Work instructions: If a line in the records contains the string "gray", show that line.

..............................

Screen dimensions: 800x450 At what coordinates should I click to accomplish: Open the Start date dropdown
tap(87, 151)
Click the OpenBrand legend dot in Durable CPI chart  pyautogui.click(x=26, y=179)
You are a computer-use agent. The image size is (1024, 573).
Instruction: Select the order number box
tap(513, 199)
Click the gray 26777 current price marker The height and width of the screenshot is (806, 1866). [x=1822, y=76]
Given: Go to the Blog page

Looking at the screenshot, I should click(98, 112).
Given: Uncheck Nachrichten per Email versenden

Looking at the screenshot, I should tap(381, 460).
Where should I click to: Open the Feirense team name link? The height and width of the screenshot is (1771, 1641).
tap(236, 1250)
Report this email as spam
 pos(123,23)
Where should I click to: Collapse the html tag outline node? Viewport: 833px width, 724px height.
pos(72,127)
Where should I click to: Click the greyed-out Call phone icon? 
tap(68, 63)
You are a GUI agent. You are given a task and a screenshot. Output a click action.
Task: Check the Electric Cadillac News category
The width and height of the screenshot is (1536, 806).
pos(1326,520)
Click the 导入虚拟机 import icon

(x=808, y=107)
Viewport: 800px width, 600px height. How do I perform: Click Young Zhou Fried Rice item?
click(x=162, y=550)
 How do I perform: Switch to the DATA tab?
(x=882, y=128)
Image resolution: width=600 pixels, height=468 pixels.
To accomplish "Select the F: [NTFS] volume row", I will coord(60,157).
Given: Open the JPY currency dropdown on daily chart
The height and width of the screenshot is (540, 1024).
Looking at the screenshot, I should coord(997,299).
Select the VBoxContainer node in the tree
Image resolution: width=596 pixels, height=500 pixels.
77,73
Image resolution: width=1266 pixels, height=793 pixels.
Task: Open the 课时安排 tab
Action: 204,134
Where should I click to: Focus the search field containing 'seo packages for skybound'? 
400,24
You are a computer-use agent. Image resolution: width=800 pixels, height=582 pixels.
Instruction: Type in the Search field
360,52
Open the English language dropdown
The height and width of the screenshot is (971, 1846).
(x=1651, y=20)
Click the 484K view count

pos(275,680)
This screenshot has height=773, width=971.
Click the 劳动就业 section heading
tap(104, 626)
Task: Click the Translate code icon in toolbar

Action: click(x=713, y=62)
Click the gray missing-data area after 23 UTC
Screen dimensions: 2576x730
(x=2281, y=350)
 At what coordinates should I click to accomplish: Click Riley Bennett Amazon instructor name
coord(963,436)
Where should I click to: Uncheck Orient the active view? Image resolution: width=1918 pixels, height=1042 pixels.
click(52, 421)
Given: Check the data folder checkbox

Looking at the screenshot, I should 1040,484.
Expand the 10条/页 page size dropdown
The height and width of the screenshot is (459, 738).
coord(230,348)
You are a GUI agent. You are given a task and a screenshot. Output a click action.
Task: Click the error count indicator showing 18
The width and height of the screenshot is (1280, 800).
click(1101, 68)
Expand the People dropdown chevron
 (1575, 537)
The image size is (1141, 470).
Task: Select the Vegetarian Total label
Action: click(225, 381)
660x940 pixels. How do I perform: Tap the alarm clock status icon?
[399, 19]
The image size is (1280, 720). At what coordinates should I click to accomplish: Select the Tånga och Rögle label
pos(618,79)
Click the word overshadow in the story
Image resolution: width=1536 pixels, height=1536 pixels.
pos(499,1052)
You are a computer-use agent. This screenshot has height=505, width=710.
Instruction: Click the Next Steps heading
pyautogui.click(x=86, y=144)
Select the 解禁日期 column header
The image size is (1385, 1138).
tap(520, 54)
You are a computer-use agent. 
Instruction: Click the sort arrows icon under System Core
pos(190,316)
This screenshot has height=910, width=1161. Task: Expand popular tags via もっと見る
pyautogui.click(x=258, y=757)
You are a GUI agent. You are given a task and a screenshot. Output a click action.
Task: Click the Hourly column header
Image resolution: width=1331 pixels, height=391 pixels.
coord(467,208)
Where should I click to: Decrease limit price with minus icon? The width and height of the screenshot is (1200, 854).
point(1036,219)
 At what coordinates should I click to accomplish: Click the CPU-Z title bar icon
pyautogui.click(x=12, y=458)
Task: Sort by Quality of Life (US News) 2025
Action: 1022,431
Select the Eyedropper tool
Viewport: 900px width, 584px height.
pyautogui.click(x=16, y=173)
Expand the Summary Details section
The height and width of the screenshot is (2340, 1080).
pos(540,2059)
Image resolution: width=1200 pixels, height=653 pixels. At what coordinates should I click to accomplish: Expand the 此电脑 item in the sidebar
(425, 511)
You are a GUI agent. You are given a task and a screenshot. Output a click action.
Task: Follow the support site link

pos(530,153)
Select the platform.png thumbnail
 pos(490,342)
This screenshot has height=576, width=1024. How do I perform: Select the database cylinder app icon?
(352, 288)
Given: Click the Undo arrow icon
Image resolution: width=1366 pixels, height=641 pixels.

..............................

Solution:
Click the gray 26777 current price marker The height and width of the screenshot is (806, 1866). [x=1822, y=76]
Click the gray missing-data area after 23 UTC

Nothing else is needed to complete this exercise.